Get It While It’s Hot (bread, that is)

This is our favourite get younger bread recipe. It’s easy, basic and a great way to keep a flat tummy (good for the digestive tract). We keep a loaf around all the time. Serve with soup, as toast, or make a good, old-fashioned sandwich out of it.

Get a 500ml pot of natural soya yoghurt and dump it into a big mixing bowl. Next fill the empty 500ml pot with wholemeal spelt flour and add to mixing bowl. Then fill the 500ml pot again with white spelt and, again, add to mixing bowl (you get the gist!).

Natural soya yoghurt
Natural soya yoghurt

Add 1 teaspoon of baking powder, 1 teaspoon of baking soda, and a pinch or two (sometimes three) of Celtic sea salt or Himalayan pink salt.

For extra health, measure out two tablespoons of ground flax seed and add to the mixture.

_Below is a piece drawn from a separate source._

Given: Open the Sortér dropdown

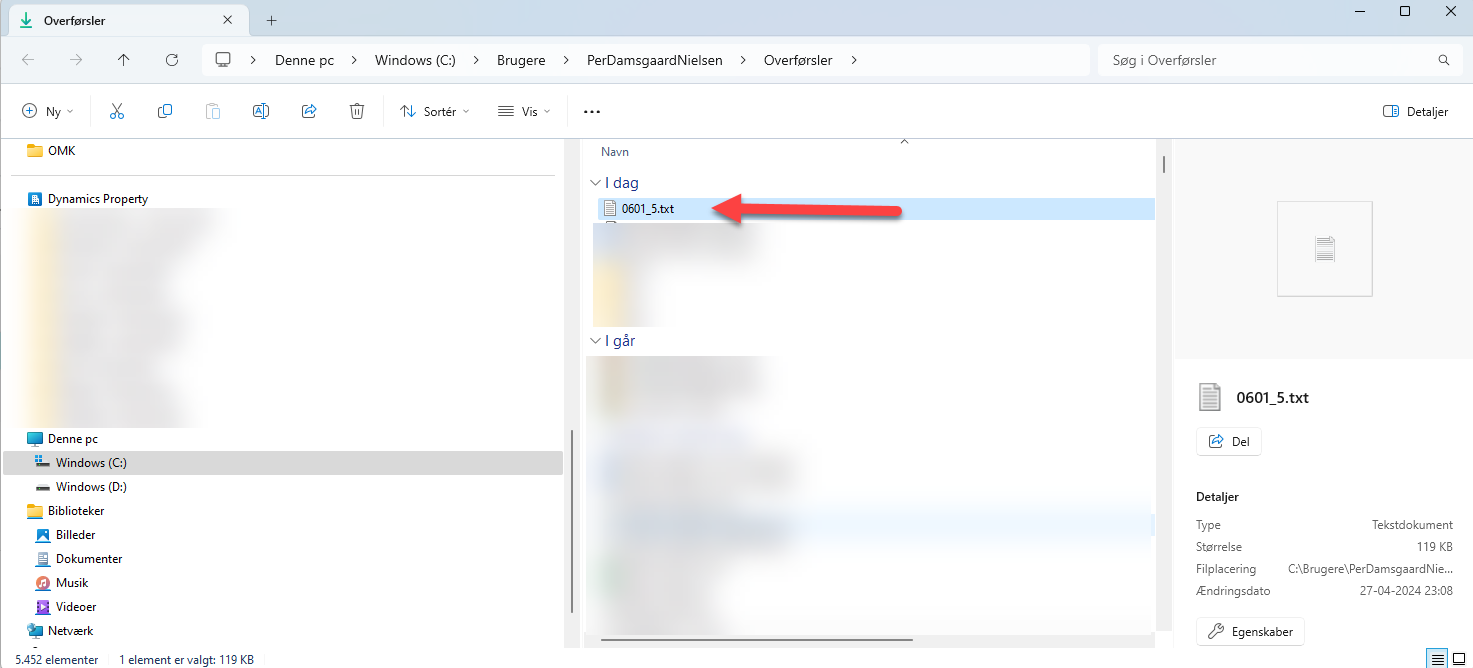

Mix it all together and knead thoroughly with your hands. Once kneaded and in a manageable lump, plop into a greased loaf pan, or better yet, a Pampered Chef stoneware loaf pan. The stoneware cooks beautifully and I love, love, love using it!

Pampered Chef stoneware loaf pan is perfect!
Pampered Chef stoneware loaf pan is perfect!

Leave for 10-15 minutes to gently rise in a warm place. Then bake in the oven at 160 deg C, or 325 deg F for 50-60 minutes.

At the flax seed stage, you can literally add anything…grated Parmesan cheese, raisins, dates, nuts, caramelised onion, olives, crumbled feta cheese, bacon, cinnamon, curry powder. Quite literally, the world is your oyster. Fill your boots (loaf) however you like, and bake away for youth.

Get younger bread
Get younger bread

Slice and serve warm with a little organic butter, or toasted the next day for a younger snack.

Add nut butter and sliced banana for a post-workout energy boosting treat!